** start of Selected passage **

# Being an electrician in AUS



## ConnorH (5 mo ago)

Hi all!
Me and my partner are planning on moving back to Australia by May 2023 as I’ve just had my spouse visa accepted. 

I’m currently studying as an electrical apprenticeship and am completing my final stages of my portfolio and final exam to become a qualified electrician. 

My question is how do I go about becoming an Australian electrician once I complete my course and I make the move out there?

I’ve will have 4 years experience in the trade an NVQ level 3 and will plan to move to Perth WA.

If anyone can explain would be much appreciated


----------



## JandE (Jul 17, 2015)

ConnorH said:


> Hi all!
> Me and my partner are planning on moving back to Australia by May 2023 as I’ve just had my spouse visa accepted.
> 
> I’m currently studying as an electrical apprenticeship and am completing my final stages of my portfolio and final exam to become a qualified electrician.
> ...


I have read that you can apply for your Australian Recognised Trade Certificates (ARTC) whilst in the UK, using distance learning, which will save time once you arrive in Australia.

** end of Selected passage **
** start of Record excerpts **

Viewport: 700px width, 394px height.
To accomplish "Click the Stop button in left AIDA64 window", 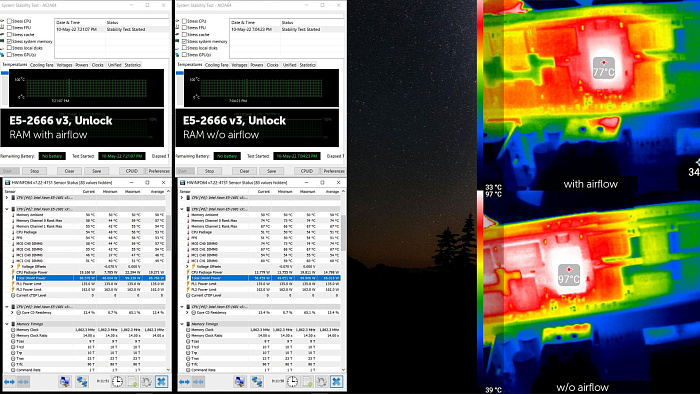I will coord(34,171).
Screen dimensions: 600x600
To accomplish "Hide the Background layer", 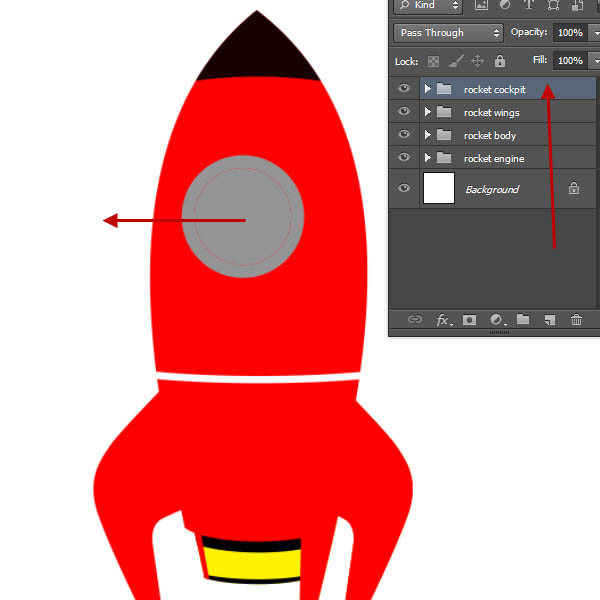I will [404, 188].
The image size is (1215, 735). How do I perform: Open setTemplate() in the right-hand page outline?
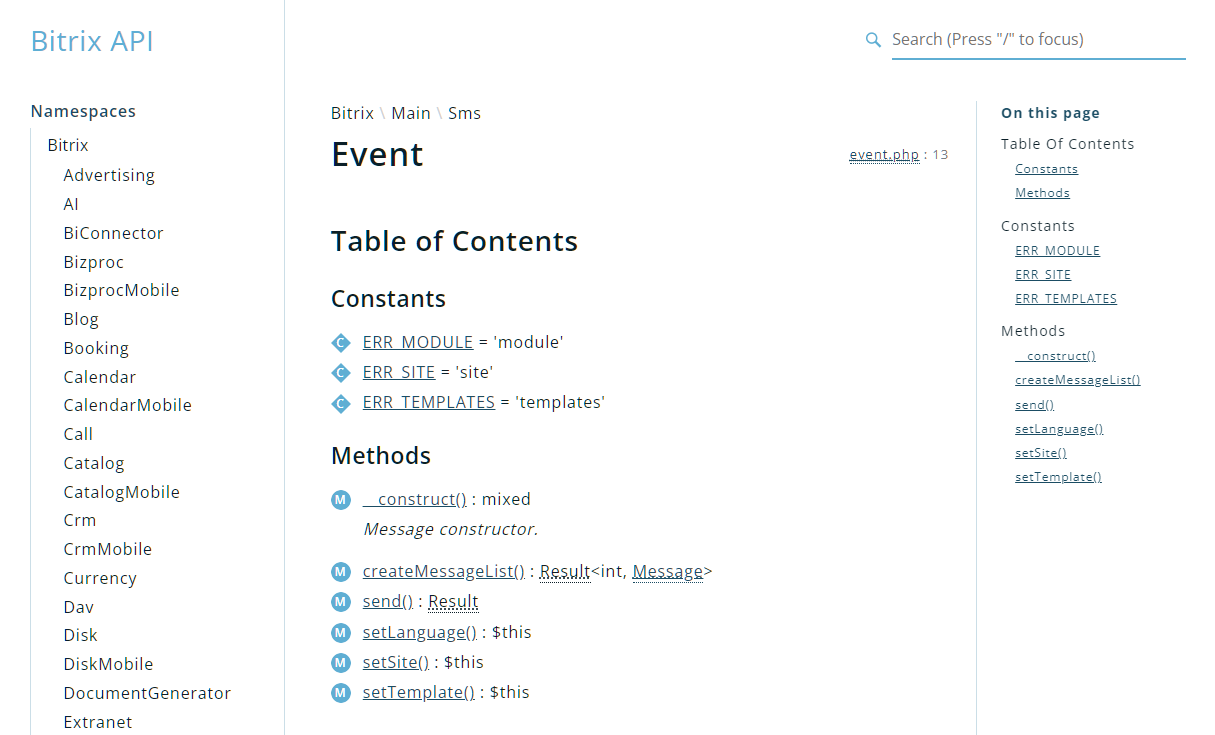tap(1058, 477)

** end of Record excerpts **
** start of Record excerpts **

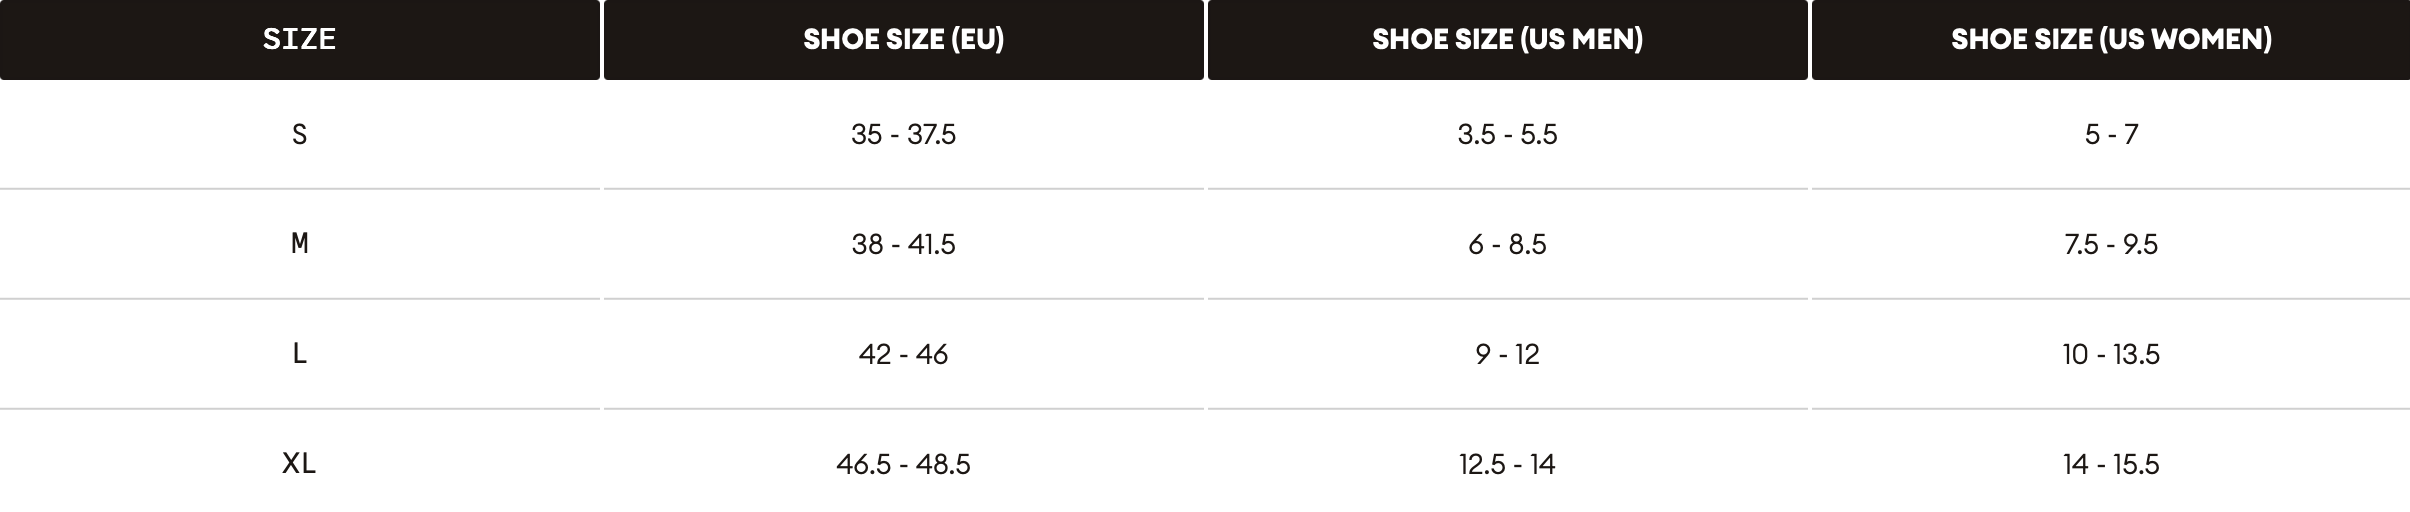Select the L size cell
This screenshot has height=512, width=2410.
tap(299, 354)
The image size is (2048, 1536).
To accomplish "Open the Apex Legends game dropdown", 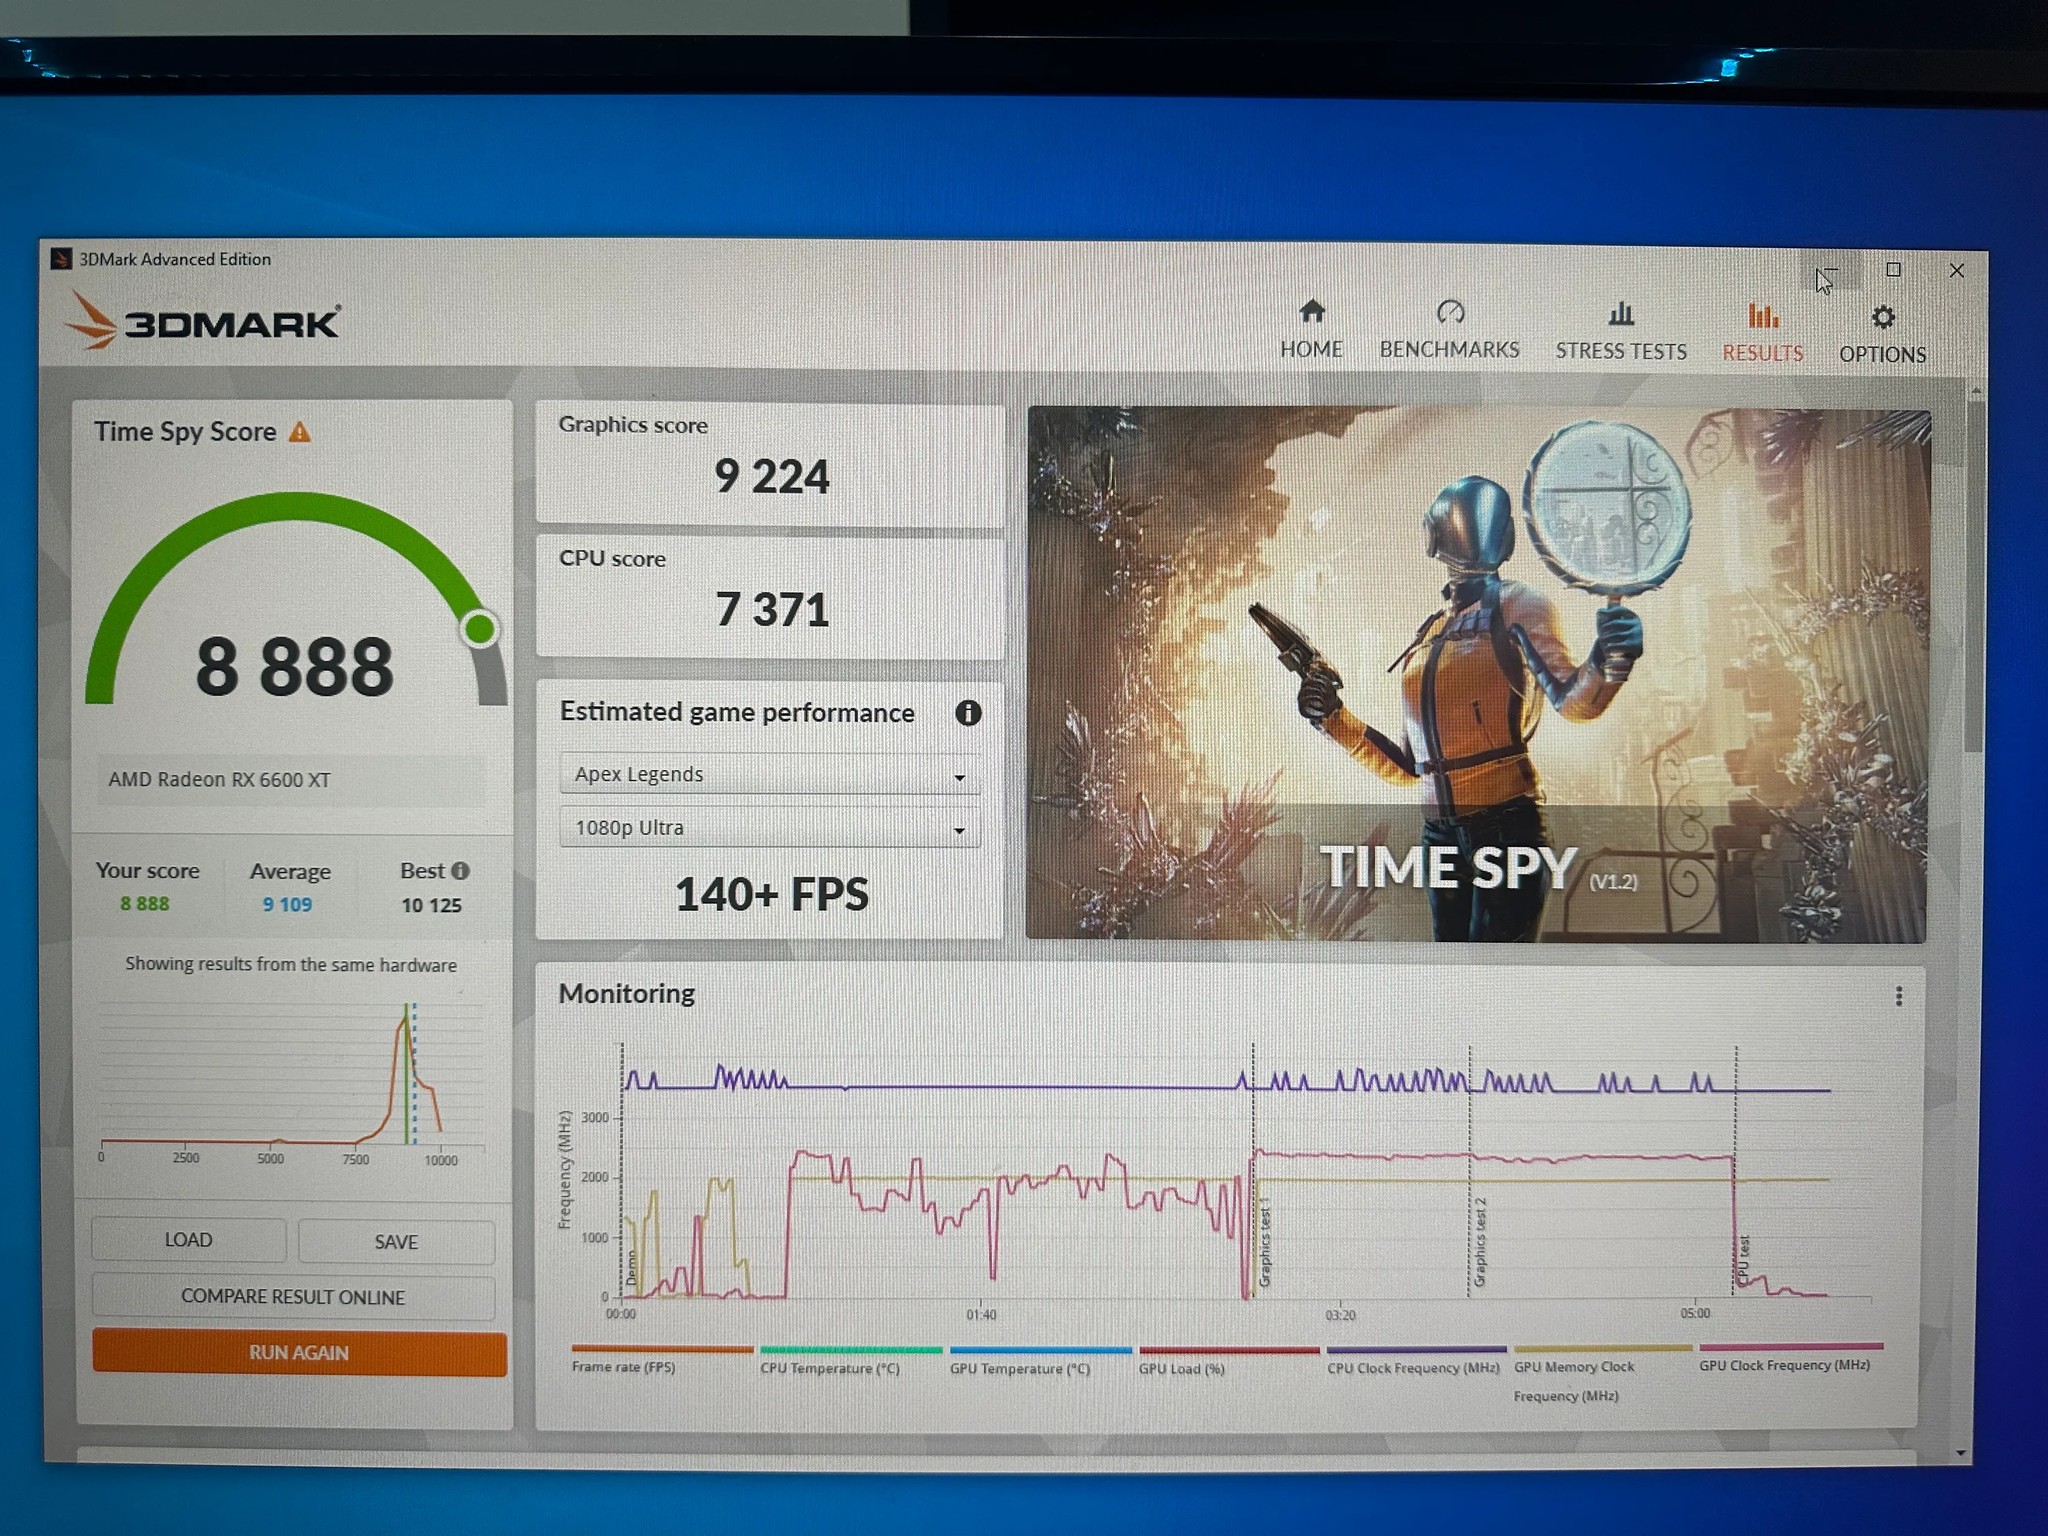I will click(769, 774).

** end of Record excerpts **

- Exercise -
From the forum thread on working as an electrician in Australia, reproduce word for word the passage from "I’ve will have" to "(Jul 17, 2015)".

- Full response -
I’ve will have 4 years experience in the trade an NVQ level 3 and will plan to move to Perth WA.

If anyone can explain would be much appreciated


----------



## JandE (Jul 17, 2015)